From Goodreads:
While exploring darkness in others, be careful not to expose your own.
That’s what Chicago detective Alicia Raymond discovers when she’s assigned to investigate the gruesome torture and murder of a middle-aged trucker with a horrible secret.
Before she can get a lead on one crime, however, the bodies start piling up and Alicia, better known as Berg, finds herself the unexpected target of the very same legal system she has dedicated her life to.
While simultaneously under attack from a formidable past, an enemy that seems to know too much, and a conniving killer, Berg is forced to confront her own darkness: her obsessive need to track down killers at the expense of everything else in her life; her increasing craving for violence just to feel normal; and her potentially devastating feelings for her partner, the charming and handsome Detective Inspector Jay O’Loughlin.
The more Berg works her original case, the more she learns about the sheer viciousness of the trucker’s past, and the more she questions if his murderer should even be punished by a justice system that only seems determined to free the guilty. When she also finds herself sympathizing with a sadistic butcher exacting revenge for a decades-old crime, she realizes the most dangerous secret of all might just be her own state of mind.
While Berg struggles with her morality, a killer is determined to recruit her and use her for a devastating end game.
As Berg’s carefully constructed life falls apart and she struggles to maintain a grip on reality, she faces a choice: surrender to the evil inside or finally acknowledge the brutal past she would rather bury.
The Enemy Inside is the first in the Edge of Darkness series, which challenges the concept of justice, asks if vengeance sometimes justifies murder, and explores whether you can ever heal from a broken past.
My Thoughts:
As soon as I read the summary of this book, I wanted it in my hands immediately.
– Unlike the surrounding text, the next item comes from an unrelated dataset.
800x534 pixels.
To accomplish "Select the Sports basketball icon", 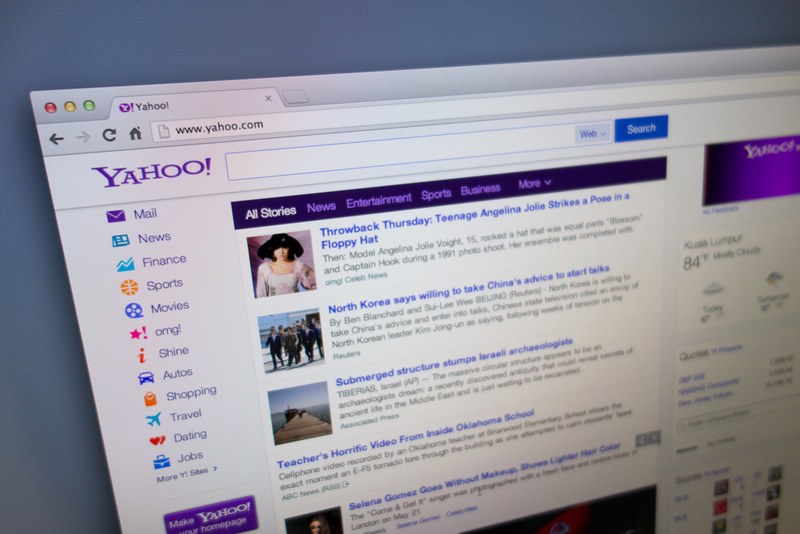I will point(129,288).
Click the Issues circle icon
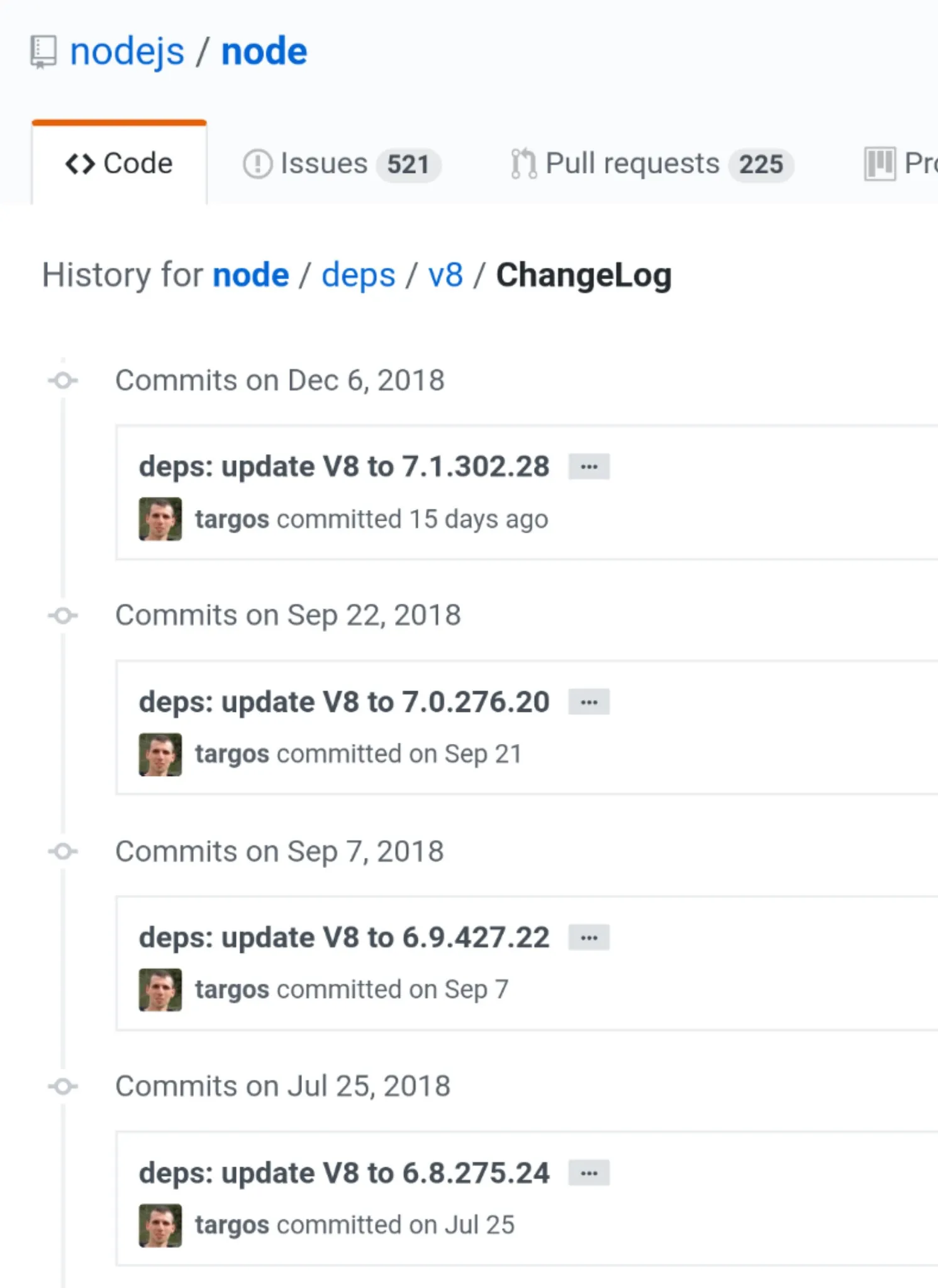The height and width of the screenshot is (1288, 938). [x=257, y=164]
I love a little mystery and intrigue, and I love a female detective on the case. As much as I used to read light and fluffy to get my mind off my job (which is covering stories like this for the news), the older I get, the more I get into darker, serious stories.
Berg has a deep, dark past that many of us may not be able to relate with, but we can all understand why she has the troubles she does. Why she isn’t trusting, why she isn’t in a relationship, and why she punishes herself. One thing I loved about this book was that Berg was able to relate to the victims in the cases she was trying to solve. Because of her troubled past, these cases were a little more near and dear to her heart than the other detectives. Granted, it may have made her get in a little too deep, and she could have easily gone over the ledge, she was the best person for the job.
The Enemy Inside is an absolutely page turner. I started reading this book a little too close to deadline for my own preference, but I didn’t need much time with it. I found myself staying up late, even getting up a little early, reading while getting ready for work, and on my lunch break, and even getting in some quality reading time at the stop lights on my commute. I couldn’t put the book down. Skye’s writing is riveting. It’s deep and dark and real and you won’t want to put the book down.
I have to say I was quite surprised when I was checking out other reviews on this book and saw there’s not a lot of chatter going on about it. There were some very good reviews on Goodreads, but I don’t know how this book hasn’t reached the book world radar. It is a phenomenal, on the edge of your seat read. I hope that it gets the attention it deserves and the credit that Skye deserves for her crime fiction debut. I cannot wait to get my hands on the second book.
I give The Enemy Inside 5 out of 5 bookmarks.